Ribadita la legittimità della nomina del Dirigente La questione di costituzionalità della norma sulla “prescrizione processuale” era stata sollevata dagli stessi Garanti, dopo che avevano rigettato il ricorso fatto dagli avvocati dei 24 consiglieri di opposizione che volevano venisse dichiarata l’illegittimità della nomina del Dirigente Giovanni Guzzetta. Istanza che, un mese fa, era stata rigettata. I legali, seppure fuori contesto, hanno riproposto ancora la loro istanza di illegittimità nell’ambito di questo nuovo vaglio di costituzionalità. L’istanza è stata rigettata per la seconda volta. Il Collegio Garante ha quindi sancito ancora di nuovo la piena legittimità del Dirigente non magistrato del tribunale, sottolineando che la verifica sul lavoro del Commissario della legge, l’avocazione, l’acquisizione del parere conforme del Procuratore del fisco, la decisione di non concedere una proroga di indagine, sono prerogative amministrative in capo al Dirigente, magistrato o meno che sia.
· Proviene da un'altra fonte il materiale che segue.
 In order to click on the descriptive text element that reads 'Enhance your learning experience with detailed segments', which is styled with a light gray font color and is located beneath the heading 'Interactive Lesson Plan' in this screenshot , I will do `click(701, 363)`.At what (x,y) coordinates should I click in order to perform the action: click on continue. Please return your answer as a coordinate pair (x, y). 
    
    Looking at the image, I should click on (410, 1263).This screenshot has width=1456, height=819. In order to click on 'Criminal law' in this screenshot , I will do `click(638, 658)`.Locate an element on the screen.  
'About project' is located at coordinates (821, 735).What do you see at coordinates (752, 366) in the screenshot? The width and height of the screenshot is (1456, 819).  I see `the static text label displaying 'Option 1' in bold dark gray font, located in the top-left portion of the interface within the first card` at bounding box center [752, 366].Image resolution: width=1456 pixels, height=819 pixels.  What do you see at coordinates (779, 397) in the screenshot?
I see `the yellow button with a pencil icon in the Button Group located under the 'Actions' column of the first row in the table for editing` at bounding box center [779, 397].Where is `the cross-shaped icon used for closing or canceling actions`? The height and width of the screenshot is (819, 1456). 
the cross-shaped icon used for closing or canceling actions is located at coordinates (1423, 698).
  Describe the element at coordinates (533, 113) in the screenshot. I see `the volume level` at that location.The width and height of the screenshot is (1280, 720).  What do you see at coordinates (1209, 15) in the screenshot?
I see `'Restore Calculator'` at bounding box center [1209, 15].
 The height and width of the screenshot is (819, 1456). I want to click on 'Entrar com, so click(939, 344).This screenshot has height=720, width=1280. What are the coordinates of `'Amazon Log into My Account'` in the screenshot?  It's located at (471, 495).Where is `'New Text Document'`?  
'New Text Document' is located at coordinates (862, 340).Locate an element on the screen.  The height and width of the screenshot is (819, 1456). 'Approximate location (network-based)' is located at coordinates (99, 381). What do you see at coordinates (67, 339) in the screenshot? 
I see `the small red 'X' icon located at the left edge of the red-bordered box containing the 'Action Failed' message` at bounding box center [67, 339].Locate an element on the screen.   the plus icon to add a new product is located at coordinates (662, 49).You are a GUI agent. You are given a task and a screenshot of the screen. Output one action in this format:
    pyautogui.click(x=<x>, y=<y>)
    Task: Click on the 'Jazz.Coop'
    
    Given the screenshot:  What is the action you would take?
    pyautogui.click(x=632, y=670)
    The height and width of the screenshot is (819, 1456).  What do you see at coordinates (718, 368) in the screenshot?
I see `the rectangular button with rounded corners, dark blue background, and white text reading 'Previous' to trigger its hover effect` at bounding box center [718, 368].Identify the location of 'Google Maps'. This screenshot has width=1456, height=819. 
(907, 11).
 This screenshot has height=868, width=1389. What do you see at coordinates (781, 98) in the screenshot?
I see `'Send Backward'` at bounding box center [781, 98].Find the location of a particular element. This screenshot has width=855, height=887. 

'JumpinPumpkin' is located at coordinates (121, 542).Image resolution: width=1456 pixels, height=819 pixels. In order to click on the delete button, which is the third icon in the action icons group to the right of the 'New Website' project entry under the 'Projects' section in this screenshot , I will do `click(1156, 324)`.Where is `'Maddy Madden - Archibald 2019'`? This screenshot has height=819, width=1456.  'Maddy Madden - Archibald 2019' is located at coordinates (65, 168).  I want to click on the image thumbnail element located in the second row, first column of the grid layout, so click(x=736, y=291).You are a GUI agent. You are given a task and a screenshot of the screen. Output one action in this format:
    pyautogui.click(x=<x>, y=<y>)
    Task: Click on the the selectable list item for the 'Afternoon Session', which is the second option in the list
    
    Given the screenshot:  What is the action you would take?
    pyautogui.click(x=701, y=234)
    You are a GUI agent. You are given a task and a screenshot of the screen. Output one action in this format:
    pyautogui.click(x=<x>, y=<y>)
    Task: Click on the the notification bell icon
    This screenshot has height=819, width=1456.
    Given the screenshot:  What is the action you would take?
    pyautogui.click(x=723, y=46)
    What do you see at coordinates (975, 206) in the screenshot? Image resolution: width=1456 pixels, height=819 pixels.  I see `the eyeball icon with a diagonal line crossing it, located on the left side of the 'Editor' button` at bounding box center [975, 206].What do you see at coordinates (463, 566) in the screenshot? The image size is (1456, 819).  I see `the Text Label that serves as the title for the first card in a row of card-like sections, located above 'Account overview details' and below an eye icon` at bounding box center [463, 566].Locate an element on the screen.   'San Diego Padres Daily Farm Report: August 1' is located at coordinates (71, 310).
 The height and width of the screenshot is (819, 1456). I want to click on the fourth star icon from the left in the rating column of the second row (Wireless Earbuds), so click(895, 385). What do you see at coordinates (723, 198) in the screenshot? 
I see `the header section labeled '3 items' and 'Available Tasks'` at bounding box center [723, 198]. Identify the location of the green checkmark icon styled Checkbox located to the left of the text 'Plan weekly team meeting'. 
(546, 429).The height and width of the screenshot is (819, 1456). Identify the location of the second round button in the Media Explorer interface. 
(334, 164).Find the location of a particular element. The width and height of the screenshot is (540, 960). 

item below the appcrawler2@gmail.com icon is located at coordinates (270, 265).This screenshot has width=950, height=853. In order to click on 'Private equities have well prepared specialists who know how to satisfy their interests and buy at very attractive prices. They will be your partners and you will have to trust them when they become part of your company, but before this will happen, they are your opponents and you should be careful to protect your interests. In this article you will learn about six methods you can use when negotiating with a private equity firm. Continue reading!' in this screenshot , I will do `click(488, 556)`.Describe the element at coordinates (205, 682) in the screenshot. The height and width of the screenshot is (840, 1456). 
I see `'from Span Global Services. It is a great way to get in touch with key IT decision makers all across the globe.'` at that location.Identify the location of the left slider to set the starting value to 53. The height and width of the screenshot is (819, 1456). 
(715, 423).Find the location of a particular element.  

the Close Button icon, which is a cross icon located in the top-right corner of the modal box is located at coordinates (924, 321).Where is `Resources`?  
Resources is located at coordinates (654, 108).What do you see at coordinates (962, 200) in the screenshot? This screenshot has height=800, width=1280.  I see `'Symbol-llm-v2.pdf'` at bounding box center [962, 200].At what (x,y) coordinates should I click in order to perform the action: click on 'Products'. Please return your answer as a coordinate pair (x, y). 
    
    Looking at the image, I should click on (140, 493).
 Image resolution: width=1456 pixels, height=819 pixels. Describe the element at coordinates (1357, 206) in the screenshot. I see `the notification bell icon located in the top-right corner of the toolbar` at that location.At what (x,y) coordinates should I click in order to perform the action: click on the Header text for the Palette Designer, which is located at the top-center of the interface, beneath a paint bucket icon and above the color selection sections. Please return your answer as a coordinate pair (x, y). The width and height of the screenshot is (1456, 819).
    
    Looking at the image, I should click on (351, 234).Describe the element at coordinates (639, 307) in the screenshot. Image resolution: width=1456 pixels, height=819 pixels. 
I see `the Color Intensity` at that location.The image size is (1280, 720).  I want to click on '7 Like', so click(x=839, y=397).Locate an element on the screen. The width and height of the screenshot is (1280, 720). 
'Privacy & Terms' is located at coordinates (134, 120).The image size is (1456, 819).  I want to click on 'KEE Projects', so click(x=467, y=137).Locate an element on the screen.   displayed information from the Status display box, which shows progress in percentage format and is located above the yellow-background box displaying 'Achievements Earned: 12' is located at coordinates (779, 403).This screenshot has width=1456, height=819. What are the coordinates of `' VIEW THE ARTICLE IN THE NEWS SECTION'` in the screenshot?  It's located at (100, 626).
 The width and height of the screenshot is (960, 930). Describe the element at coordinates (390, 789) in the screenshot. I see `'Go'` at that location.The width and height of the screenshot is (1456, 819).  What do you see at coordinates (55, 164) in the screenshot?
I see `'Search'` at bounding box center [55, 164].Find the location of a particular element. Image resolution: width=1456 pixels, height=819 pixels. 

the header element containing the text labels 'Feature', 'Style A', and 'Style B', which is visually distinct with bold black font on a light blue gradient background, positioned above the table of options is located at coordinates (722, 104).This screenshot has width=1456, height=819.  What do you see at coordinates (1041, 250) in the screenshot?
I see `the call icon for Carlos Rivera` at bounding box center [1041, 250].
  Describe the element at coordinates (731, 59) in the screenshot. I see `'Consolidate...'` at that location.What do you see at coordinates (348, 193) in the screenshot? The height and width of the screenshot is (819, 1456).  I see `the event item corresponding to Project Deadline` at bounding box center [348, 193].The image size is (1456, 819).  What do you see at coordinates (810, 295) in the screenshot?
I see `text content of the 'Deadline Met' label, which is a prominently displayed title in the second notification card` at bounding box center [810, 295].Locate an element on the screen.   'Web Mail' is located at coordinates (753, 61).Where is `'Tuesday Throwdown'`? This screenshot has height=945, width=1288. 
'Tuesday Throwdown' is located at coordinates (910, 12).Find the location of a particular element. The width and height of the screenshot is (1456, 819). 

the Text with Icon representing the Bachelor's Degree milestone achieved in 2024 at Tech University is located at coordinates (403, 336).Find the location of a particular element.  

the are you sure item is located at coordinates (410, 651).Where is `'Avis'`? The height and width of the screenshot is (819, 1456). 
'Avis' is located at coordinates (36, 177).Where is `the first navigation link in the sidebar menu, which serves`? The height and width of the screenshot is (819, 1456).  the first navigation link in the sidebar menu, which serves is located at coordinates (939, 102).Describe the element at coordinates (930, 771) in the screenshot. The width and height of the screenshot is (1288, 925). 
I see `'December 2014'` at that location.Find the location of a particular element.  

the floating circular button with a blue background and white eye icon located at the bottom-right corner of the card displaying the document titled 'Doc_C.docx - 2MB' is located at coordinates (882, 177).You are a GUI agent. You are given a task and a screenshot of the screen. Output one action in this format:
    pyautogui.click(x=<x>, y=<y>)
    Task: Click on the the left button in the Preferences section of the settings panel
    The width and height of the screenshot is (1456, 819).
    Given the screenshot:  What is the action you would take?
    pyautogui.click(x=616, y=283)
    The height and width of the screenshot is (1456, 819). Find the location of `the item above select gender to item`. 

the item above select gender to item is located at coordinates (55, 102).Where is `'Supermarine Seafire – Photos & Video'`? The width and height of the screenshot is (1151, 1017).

L’incostituzionalità Posto che il ruolo del Dirigente – magistrato o meno – è di coordinamento e verifica sull’operato dei Commissari della legge, il Dirigente non può disporre, secondo i Garanti, l’archiviazione o, aggiungono, il rinvio a giudizio. Quale è infatti la novità statuita dal Collegio? Che la “mors litis”, cioè l’estinzione del fascicolo, è una conseguenza eccessiva per l’intervenuto decorso del tempo. La prescrizione processuale, insomma, è incostituzionale. Semmai è più confacente al principio di celerità ed equità del giudizio che gli atti compiuti dopo la prescrizione processuale non siano utilizzabili nel processo, dicono i Garanti. Avvicinano così la procedura sammarinese a quella italiana e citano esplicitamente l’articolo 407 comma 3 del codice di procedura penale italiano che prevede, appunto, l’inutilizzabilità degli atti compiuti oltre il termine previsto per le indagini. Dicono infatti i Garanti che la “mors litis”, la prescrizione processuale, non garantisce equità. “Una tale previsione, se da un lato assicura in teoria la celerità della fase istruttoria a tutela del diritto dell’accusato ad un processo celere, dall’altro lato lede irragionevolmente gli interessi delle altre parti del processo, quella pubblica e quella privata, le quali hanno un interesse, rispettivamente, ad esercitare efficacemente la pretesa punitiva nell’interesse collettivo e ad esercitare, come parte civile, un proprio diritto di carattere civile nell’alveo del processo penale”. Anche perché, rilevano i Garanti, la mors litis, è persino una disparità di trattamento, ad esempio, tra il cittadino che dovesse finire indagato dall’inquirente più diligente e l’altro cittadino che dovesse essere indagato da quello negligente. Quindi, dicono i Garanti, l’incostituzionalità di questa norma è acclarata nella parte in cui non prevede che il Dirigente, constatato il decorso del termine di indagine, riassegni il fascicolo ad altro inquirente, diverso da quello da quello in precedenza titolare dell’indagine, perché disponga l’archiviazione nel merito o il rinvio a giudizio allo stato degli atti.

Considerazioni Stando quindi alla sentenza dei Garanti la “prescrizione processuale” scompare, sostituita dall’inutilizzabilta nel processo degli atti e prove acquisiti oltre il termine di durata delle indagini. L’archiviazione per prescrizione processuale non esisterebbe più, ma resterebbe solo l’archiviazione nel merito che dovrà essere fatta da un inquirente diverso da quello che si è visto prescrivere il fascicolo in mano. Nuovo inquirente al quale il Dirigente assegnerà il fascicolo dopo l’avocazione e dopo aver verificato il decorso del termine. Andrà valutato se una decisione simile possa fare riaprire anche procedimenti dichiarati ad oggi processualmente prescritti (sempre che non sia intervenuta la prescrizione sostanziale del reato) e chiusi con una archiviazione che abbia, ad esempio, leso i diritti della parte civile.